Si nous avons la chance de vivre assez longtemps, nous créons de beaux souvenirs qui se déforment et se brisent et finissent par disparaître complètement. Merope, le projet folk expérimental lituanien-belge dirigé par les multi-instrumentistes Indrė Jurgelevičiūtė et Bert Cools, exploite cette belle dévastation sur Allez. Le duo aborde chaque son avec une curiosité respectueuse, arrangeant ses chansons avec le soin de quelqu'un qui conçoit une shadowbox. Chaque boucle d'échantillon, gargouillis de synthé et extrait vocal sont parfaitement présents, scintillants lorsque la lumière capte et s'estompant doucement comme le soleil de fin d'après-midi. C'est un disque doucement imposant, qui ne construit pas un monde mais en révèle un. Il y a toujours beaucoup de choses à remarquer, mais il est presque impossible de tout comprendre d'un coup.
Allez est le cinquième album de Merope, mais le premier à embrasser pleinement leurs penchants diaphanes et New Age. Le groupe a débuté comme un quintette de « musique du monde alternative » couvrant toute l’Union européenne, utilisant des instruments acoustiques, des effets de traitement de la lumière et des fioritures de soft jazz pour évoquer de doux grooves pastoraux. Merope réduit à un trio pour 2018 nakės et 2021 Salosréinterprétant des chansons folkloriques lituaniennes en utilisant davantage l'électronique et, dans le cas de Salosun chœur de chambre de 24 personnes. Jurgelevičiūtė et Cools ont fait Allez en duo, mais a invité des collaborateurs comme Shahzad Ismaily, Laraaji et Bill Frisell dans le giron. S'adressant au Palais des Beaux-Arts Bozar à Bruxelles, Cools a décrit le processus derrière Allez comme un exercice en présence. « On ne sait jamais quand on va trouver une chanson. Cela pourrait concerner quelque chose de très petit », a-t-il expliqué. « C'est magique. »
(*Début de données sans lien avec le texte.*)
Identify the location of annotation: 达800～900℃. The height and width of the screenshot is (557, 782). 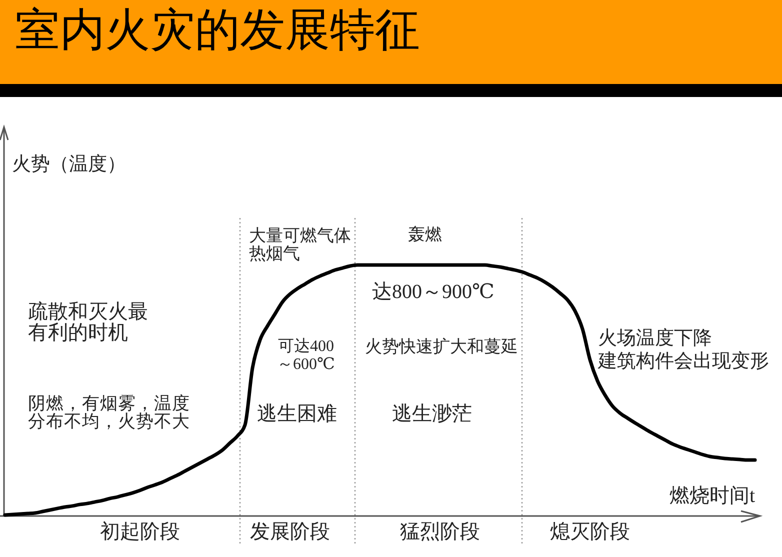
(433, 292).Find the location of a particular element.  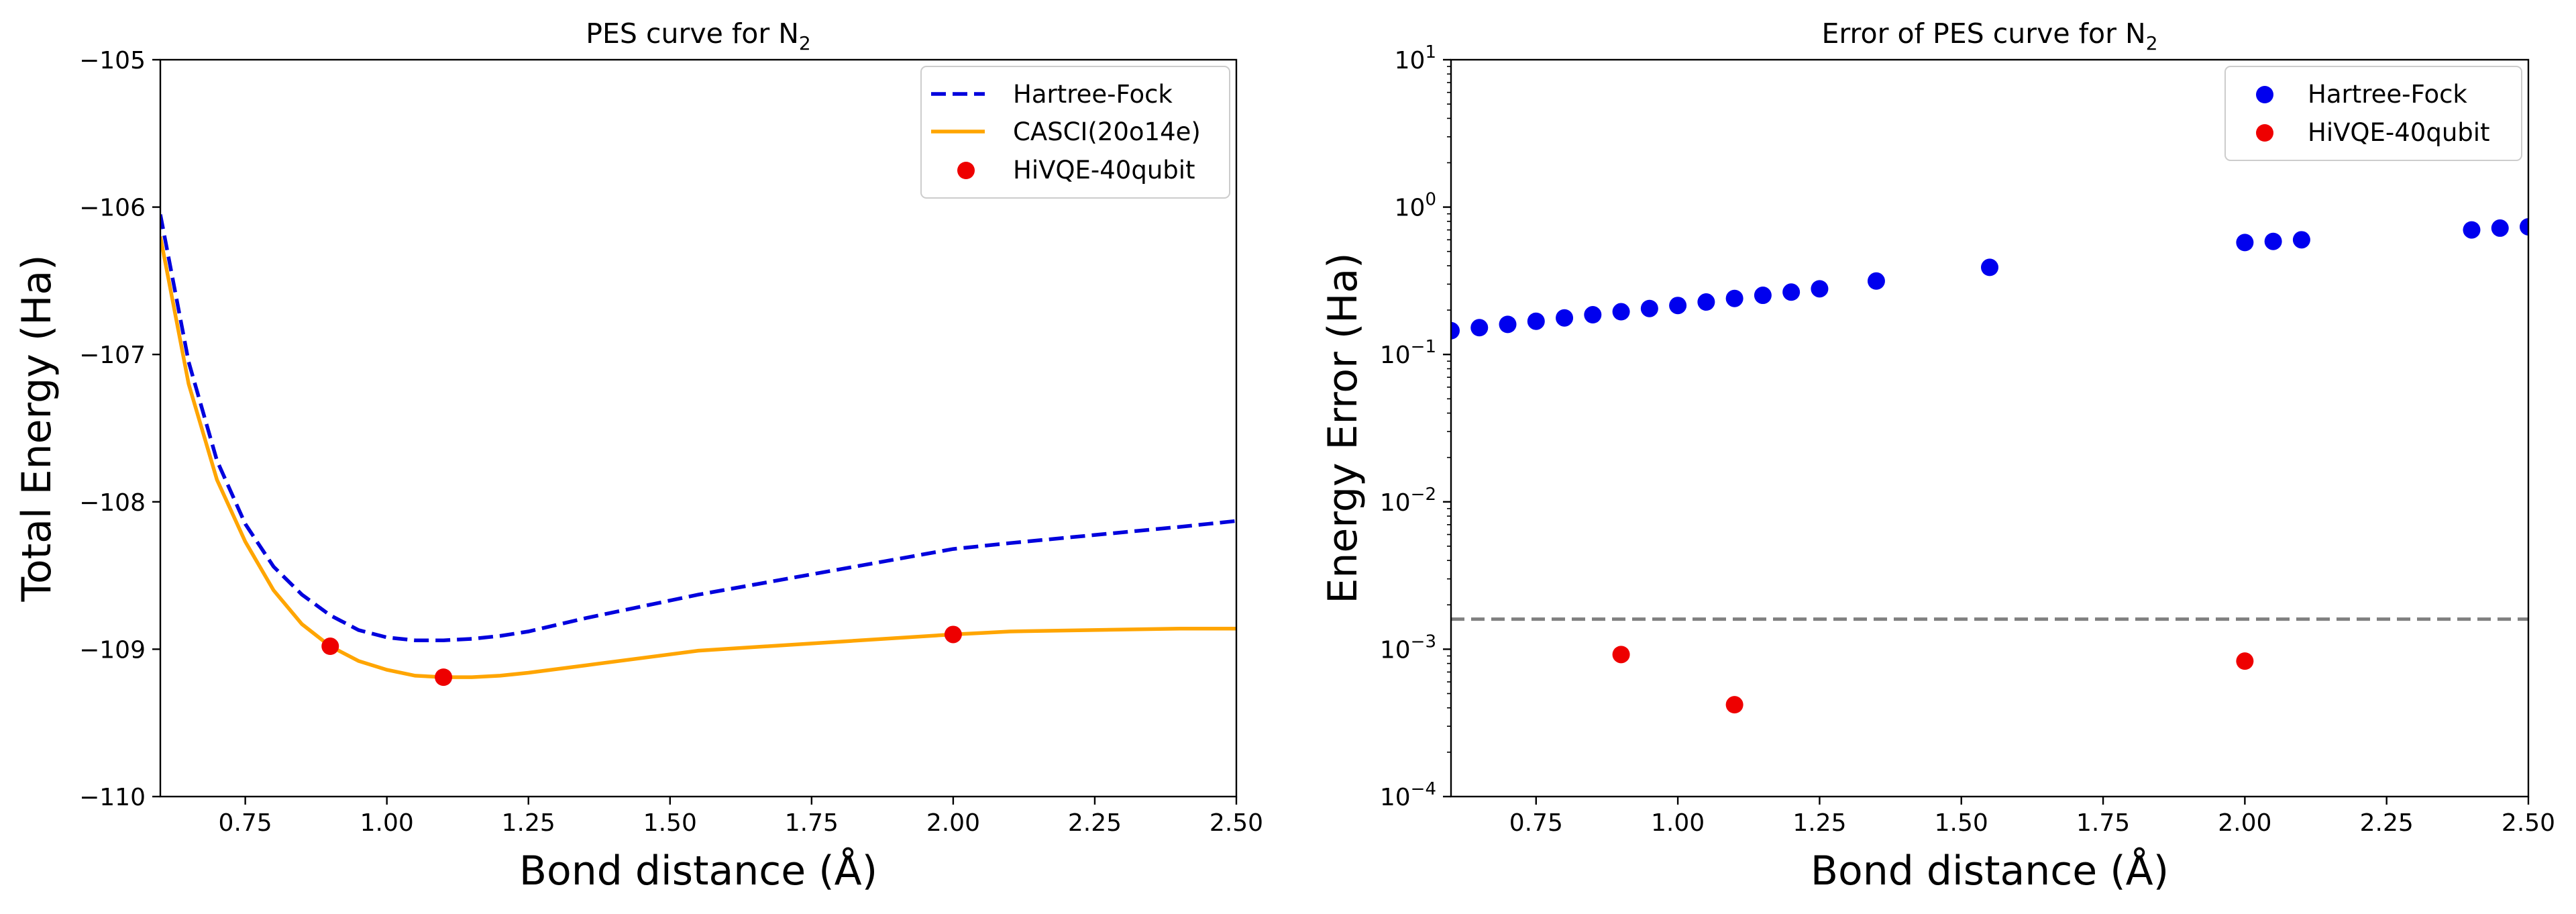

error-y-tick-label: 10⁻¹ is located at coordinates (1408, 353).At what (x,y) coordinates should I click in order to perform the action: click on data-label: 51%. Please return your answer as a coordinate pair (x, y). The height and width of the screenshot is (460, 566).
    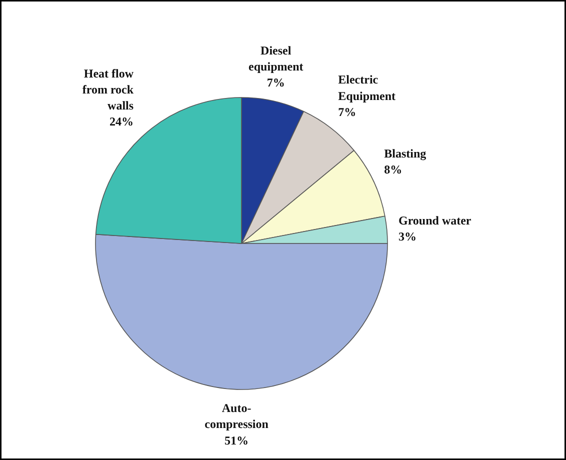
    Looking at the image, I should click on (236, 440). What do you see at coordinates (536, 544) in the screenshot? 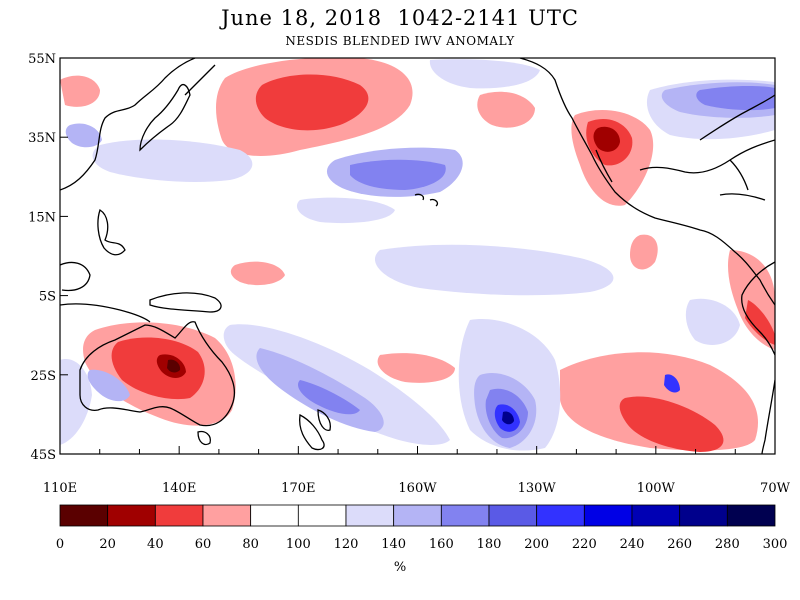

Les éléments constitutifs de toute composition de Mérope sont la voix et les kanklės de Jurgelevičiūtė, un instrument à cordes lituanien semblable à une cithare dont le miroitement sonore était traditionnellement associé à la protection contre la mort et les mauvais esprits. Ici, Jurgelevičiūtė et Cools semblent plus intéressés par les possibilités texturales que par le contexte folklorique classique. Les deux éléments ont leurs propres moments sans fioritures sous les projecteurs – les mélodies lugubres de Jurgelevičiūtė sur « Lopšinė » (en lituanien pour « berceuse »), l'ondulation radieuse du « Vija » réservé aux kanklės – mais le plus souvent, ils sont fusionnés dans tesselles et organisées en mosaïques scintillantes. Sur « Aglala », des microéchantillons filtrés de la voix de Jurgelevičiūtė se bousculent les uns sur les autres avant de plonger sous un épais drone de synthé, remontant parfois à la surface pour chercher de l'air. Les échantillons de Kanklė scintillent en arrière-plan de « Spindulė », oscillant de manière floue comme des bribes de conversation entendues. La recontextualisation est inspirée, reliant l’ancien monde au nouveau sans perdre aucun mysticisme dans le processus.